There is a general concept which has us believe that we need to eat to be energetic and strong.  How much of it has actually been proven? You may develop stresses, aliments and stains from work or from training.  Why does this happen if food alone had sufficient strength to provide energy for you to work or do other physical activity without strain?

If you work in an office you may complain about weakness in the lumber spine from sitting down for most of the day.  Nurses often complain of lower back pain, mostly as a result from transferring patients.  If your work involves a lot of writing or typing, you may complain about strain in the shoulder(s) or wrist(s) due to the continuous use of the arm(s).  Construction workers can develop carpal tunnel syndrome due to overuse of the hands and frequent use vibrating power tools.  Indeed, if your work involves a lot of physical activity, you may complain about extreme stiffness or rigidity in various muscles.  What helps a person do things without negative side effects?

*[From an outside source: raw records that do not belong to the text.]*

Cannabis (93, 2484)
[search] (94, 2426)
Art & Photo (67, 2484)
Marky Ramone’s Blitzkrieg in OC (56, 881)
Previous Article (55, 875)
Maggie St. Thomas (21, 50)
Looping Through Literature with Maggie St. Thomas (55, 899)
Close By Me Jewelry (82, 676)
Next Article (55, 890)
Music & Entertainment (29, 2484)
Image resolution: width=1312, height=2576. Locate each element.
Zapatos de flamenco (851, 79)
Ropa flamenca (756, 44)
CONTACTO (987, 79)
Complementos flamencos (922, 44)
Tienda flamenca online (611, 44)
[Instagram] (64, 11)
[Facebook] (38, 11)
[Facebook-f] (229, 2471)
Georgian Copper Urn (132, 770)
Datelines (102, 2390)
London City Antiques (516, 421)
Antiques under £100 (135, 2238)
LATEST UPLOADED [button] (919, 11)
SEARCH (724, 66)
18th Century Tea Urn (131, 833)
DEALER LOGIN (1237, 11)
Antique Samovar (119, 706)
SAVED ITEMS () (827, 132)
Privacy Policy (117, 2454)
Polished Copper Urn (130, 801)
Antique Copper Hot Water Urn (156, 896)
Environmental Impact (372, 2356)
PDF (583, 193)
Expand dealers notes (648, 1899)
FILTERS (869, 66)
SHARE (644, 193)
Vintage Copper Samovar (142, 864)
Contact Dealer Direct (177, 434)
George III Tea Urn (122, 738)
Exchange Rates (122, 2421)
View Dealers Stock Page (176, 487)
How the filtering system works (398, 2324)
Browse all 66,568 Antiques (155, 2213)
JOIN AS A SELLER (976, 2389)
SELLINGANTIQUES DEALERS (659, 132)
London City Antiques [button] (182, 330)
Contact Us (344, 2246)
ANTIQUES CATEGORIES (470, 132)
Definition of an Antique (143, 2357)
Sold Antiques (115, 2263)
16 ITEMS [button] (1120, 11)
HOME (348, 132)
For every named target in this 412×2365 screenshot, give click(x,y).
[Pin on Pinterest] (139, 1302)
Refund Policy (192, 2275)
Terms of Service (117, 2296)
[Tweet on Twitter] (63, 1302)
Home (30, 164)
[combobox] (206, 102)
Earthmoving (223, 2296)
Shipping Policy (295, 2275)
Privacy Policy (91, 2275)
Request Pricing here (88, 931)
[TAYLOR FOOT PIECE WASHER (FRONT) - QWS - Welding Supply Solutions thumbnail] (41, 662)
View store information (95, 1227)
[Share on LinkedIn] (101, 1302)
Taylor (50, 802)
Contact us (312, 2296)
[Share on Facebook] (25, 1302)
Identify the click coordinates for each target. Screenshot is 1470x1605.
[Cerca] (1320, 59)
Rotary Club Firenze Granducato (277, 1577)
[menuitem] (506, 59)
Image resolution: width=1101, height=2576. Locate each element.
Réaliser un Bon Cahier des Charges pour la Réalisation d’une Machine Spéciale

The only way to avoid aliments or stresses is to change the idea of eating to work and to develop the muscles in your body naturally.  Any kind of work or physical activity can be done without the negative side effects from it once the body learns the way to adapt itself to the work.  Your body better learns when you perform physical activity before you eat in the morning (or, at least 4 hours after eating if, for example, you do the physical work later on in the day or evening).   In this way, a person can explore their full potential in a fasting state.  If you eat before physical activity, then the warmth (and oxygenated blood) go to your stomach and not the muscles that are being worked.  The muscles that are being worked then become more easily fatigued.  This is why yoga should be practised on an empty stomach.

Your body also quickly adapts itself only when your brain recognises the demand on the body is a constant one.  So, if you want to change your body then it is best to work or train more often than not (that is, at least 4 times a week) or else your brain simply concludes no change is necessary as you are in a state of rest, more often than not.

The basic aim of Prana Vashya Yoga practice is to ensure that every muscle group works independently reducing its influence over the stabilising muscles.  This reduces the possibility of alignments or strains in each muscle and supports stamina.  The support of the individual muscle groups, in turn, reduces the negative influence over the stabilising muscles which bear the strain most of the time.  It is very important to train your muscles to behave independently with maximum stamina to avoid such problems.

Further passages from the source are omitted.